# Given text
+--

Sound Transit’s tax area may grow

  • By Jeff Switzer and Lukas Velush / Herald Writers
  • Monday, February 6, 2006 9:00pm
  • Local NewsLocal news

To buy and build about $1 billion in roads and highway lanes in Snohomish County, four more cities might be merged into the Sound Transit taxing district.

The idea, floated by politicians and business leaders, is driven by a hope to send voters a balanced and palatable diet of road and transit projects.

“In order to really deal with congestion we have to have both,” Snohomish County Councilman Dave Gossett said.

Regional Transportation Investment District

Possible taxes

* Another penny in sales tax on a $10 purchase

* Car tab fees raised as much as 0.6 percent, or $120 on a vehicle valued at $20,000.

* Total: Average $100-$120 per year, per household

$1.2 billion in projects in Snohomish County

* $412.3 million for I-5 and U.S. 2 trestle.

* $325 million for more lanes on Highway 9 from Maltby to Marysville.

* $168 million for carpool and transit projects.

Sound Transit

Possible taxes

* Up to 5 cents higher sales tax on a $10 purchase

Possible $1 billion Sound Transit projects in Snohomish County include:

* $272 million to $313 million: Light rail in Everett.

* $353 million to $381 million: Nine miles of bus lanes on Highway 99.

* Other projects could include parking garages for park-and-ride lots and Sounder stations; a new bus route on Highway 527; a new direct-access ramp to allow Mariner park-and-ride traffic to exit from and enter directly into I-5s carpool lanes; and a permanent Sounder Station at Edmonds Crossing.

Leaders are working to merge a three-county road-building tax package with Sound Transit’s plan to ask voters for as much as $1 billion for Snohomish County transit projects. They believe they should blend the two proposals into one November ballot measure.

To do that, the region’s transportation backers, which include big business and the real estate industry that would bankroll an ad campaign, say the two voting districts must be matched up. That means scaling what was a countywide roads package down to match Sound Transit’s taxing district, which would have to expand at the same time.

The merger shows how complex fixing the Puget Sound area’s traffic has become.

The region faces about $30 billion in estimated roadwork, and officials are being careful about how and when they ask for a $7.2 billion bite.

The idea of merging boundary lines works fine in the urban areas of King and Pierce counties, where megaprojects such as the Highway 520 floating bridge and Alaskan Way Viaduct are already within Sound Transit’s borders.

Trouble is, in Snohomish County the commuter-clogged U.S. 2 trestle and Highway 9 – which need a combined $737 million in work – are outside Sound Transit’s boundaries and span rural farmland.

“There’s no question in my mind that we find ourselves the county with the most unique problem,” said Gary Nelson, a Snohomish County Councilman and member of the three-county Regional Transportation Investment District.

+--

(Stored data entries)
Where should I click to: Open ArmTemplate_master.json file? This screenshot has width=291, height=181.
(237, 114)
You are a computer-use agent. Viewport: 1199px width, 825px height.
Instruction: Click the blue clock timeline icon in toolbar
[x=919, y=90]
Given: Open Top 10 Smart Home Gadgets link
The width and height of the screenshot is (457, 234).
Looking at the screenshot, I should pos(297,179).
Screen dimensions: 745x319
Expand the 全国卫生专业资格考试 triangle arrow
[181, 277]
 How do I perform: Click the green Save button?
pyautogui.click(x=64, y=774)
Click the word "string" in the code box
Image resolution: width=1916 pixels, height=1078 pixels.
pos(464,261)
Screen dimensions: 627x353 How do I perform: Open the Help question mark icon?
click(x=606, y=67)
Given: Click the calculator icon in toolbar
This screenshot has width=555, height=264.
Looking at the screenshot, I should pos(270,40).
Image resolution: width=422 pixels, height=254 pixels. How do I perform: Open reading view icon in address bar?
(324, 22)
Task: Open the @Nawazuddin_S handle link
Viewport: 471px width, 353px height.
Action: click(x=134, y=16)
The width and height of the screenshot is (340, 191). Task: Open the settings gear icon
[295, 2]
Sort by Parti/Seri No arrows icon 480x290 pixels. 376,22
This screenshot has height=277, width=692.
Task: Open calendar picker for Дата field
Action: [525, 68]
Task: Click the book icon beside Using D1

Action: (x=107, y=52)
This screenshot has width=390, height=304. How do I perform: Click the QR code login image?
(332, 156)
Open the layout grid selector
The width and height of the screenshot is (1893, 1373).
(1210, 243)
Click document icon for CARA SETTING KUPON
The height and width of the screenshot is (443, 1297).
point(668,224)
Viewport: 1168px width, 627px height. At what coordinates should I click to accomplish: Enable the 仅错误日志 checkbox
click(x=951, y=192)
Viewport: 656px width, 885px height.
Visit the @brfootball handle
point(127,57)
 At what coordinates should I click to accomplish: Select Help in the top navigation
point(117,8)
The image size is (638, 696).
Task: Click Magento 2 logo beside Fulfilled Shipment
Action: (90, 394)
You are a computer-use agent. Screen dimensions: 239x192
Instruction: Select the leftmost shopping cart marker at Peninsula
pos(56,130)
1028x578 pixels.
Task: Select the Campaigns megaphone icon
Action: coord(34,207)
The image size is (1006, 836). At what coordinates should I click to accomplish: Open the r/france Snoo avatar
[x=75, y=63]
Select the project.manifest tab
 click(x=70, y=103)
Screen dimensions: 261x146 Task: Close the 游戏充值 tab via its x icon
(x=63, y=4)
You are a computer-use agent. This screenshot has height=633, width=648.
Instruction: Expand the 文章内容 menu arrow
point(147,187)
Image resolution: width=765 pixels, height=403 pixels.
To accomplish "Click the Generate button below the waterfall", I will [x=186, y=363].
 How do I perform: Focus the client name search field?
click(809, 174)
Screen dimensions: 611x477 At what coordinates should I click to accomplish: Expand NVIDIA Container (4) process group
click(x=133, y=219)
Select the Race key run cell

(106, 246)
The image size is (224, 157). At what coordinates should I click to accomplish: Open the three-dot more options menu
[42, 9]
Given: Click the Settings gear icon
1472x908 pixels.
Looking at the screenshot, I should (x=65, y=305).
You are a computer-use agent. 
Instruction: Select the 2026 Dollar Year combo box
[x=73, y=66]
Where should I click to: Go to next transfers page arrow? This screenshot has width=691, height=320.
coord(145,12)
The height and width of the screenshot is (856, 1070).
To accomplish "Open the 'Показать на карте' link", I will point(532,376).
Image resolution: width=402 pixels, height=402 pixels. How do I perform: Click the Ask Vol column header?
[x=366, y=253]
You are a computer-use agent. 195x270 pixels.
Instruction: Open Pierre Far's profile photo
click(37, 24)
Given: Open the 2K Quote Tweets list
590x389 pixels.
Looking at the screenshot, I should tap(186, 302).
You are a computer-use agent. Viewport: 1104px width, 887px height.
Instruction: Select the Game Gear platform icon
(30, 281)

+--

# Task statement
Reproduce the stretch of the Sound Transit article from "The idea, floated" through "valued at $20,000.", switching "palatable" to "appealing". Work from the Sound Transit article alone, not the data.

# Written response
The idea, floated by politicians and business leaders, is driven by a hope to send voters a balanced and appealing diet of road and transit projects.

“In order to really deal with congestion we have to have both,” Snohomish County Councilman Dave Gossett said.

Regional Transportation Investment District

Possible taxes

* Another penny in sales tax on a $10 purchase

* Car tab fees raised as much as 0.6 percent, or $120 on a vehicle valued at $20,000.